Mosley was born to working-class parents in Los Angeles on Jan. 12, 1952. His mother, Ella, was white and Jewish and encouraged him to read European classics; his father, Leroy, was an African-American from Louisiana, described by Mosley as a deep thinker and storyteller, a “black Socrates.” Mosley attended schools in Los Angeles, went through a “long-haired hippie” phase, dropped out of Goddard College in Plainfield, Vt., and earned a political science degree at Johnson State College in Johnson, Vt. He moved to New York in 1981 and worked as a computer programmer for more than decade, learning during that period that writing was what he wanted to do. He enrolled in a postgraduate writing program at City College, where his mentors included the Irish writer Edna O’Brien, who told him, “You’re black, Jewish, with a poor upbringing; there are riches therein.” In 1997, Mosley provided the initial seed grant to establish the Publishing Certificate Program at City College, whose aim is to increase diversity in publishing. He received a Townsend Harris Medal in 1996 and an honorary doctorate from the College in 2005.
Mosley’s first novel, “Devil in a Blue Dress” (1990), was nominated for an Edgar, became the first in a series of books, and immediately established him as a mystery writer of the first rank. It introduced his most famous character, a black private investigator named Ezekiel (Easy) Rawlins, and was made into a 1995 film with Denzel Washington (pictured below) starring as Rawlins, a man faced with personal, social and moral dilemmas while living in the Watts section of Los Angeles from the 1940s to the 1960s. Critic David Ulin wrote in The Atlantic Monthly, “Read together, the Rawlins books compose a sprawling novel of manners about twentieth-century African-American Los Angeles that owes as much to authors like Dickens and Zola as it does to the aesthetics of noir.”
Mosley introduced a new protagonist in 1997 with “Always Outnumbered, Always Outgunned: The Socrates Fortlow Stories,” about an ex-con seeking redemption. That book, which won the Anisfield Wolf Award, given to works that increase the appreciation and understanding of race in America, was made into a 1998 HBO movie, also written by Mosley, starring Laurence Fishburne.
In 1998, Mosley was awarded the TransAfrica International Literary Prize for his body of work. He is a board member of the National Book Awards and The Poetry Society of America, and is past president of the Mystery Writers of America. His many awards include a Grammy in 2001 for his liner notes for a Richard Pryor album entitled “And It’s Deep Too!”

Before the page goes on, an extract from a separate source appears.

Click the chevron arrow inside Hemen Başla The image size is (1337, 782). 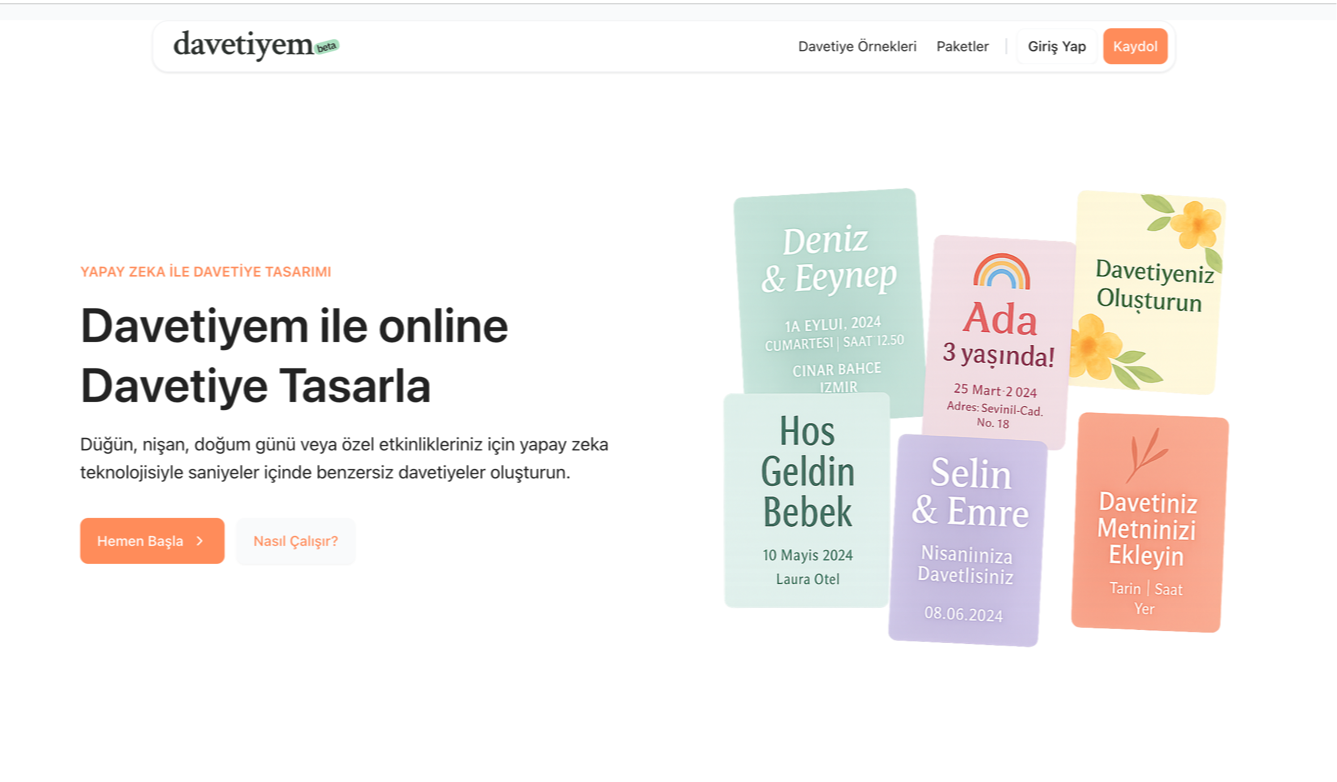pos(200,541)
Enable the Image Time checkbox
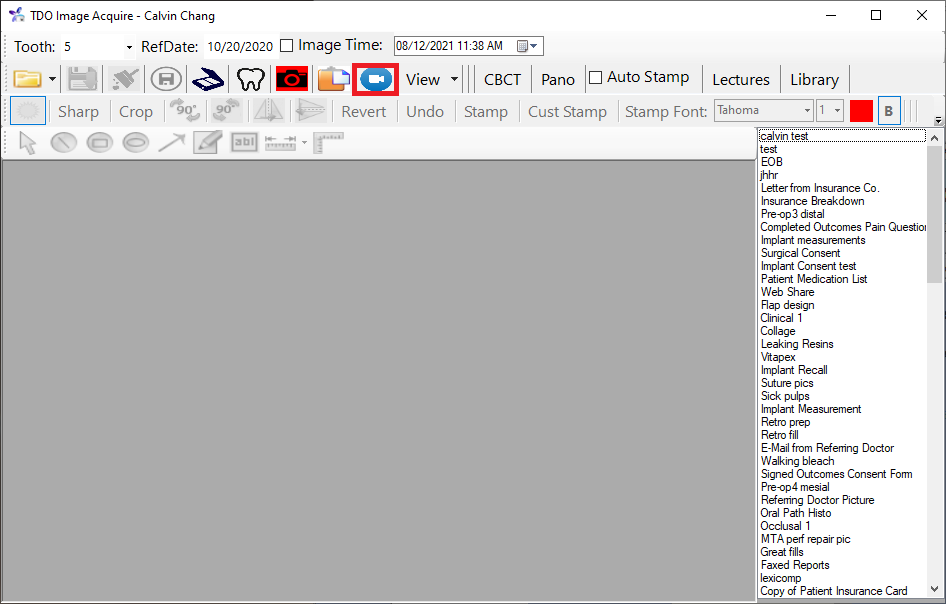The image size is (946, 604). (x=287, y=46)

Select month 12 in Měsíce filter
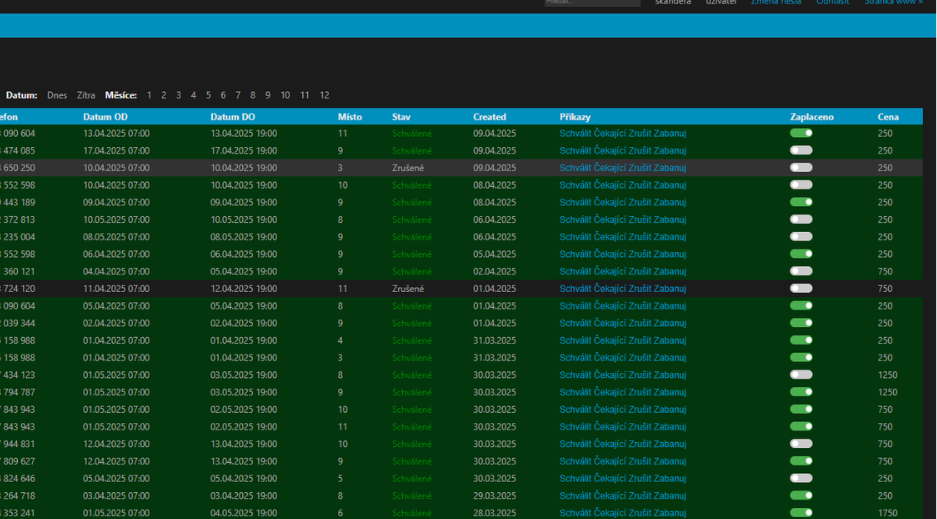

In 2005, Robert Redford’s Sundance Institute gave him its Risktaker Award for his creative and activist efforts. The following year, he was the first recipient of the Carl Brandon Society Parallax Award for his young adult novel “47.” He has won two NAACP Image Awards for Outstanding Literary Work, Fiction: once for “Blonde Faith” in 2008, again for “The Long Fall” in 2010. In 2013, he was inducted into the New York Writers Hall of Fame.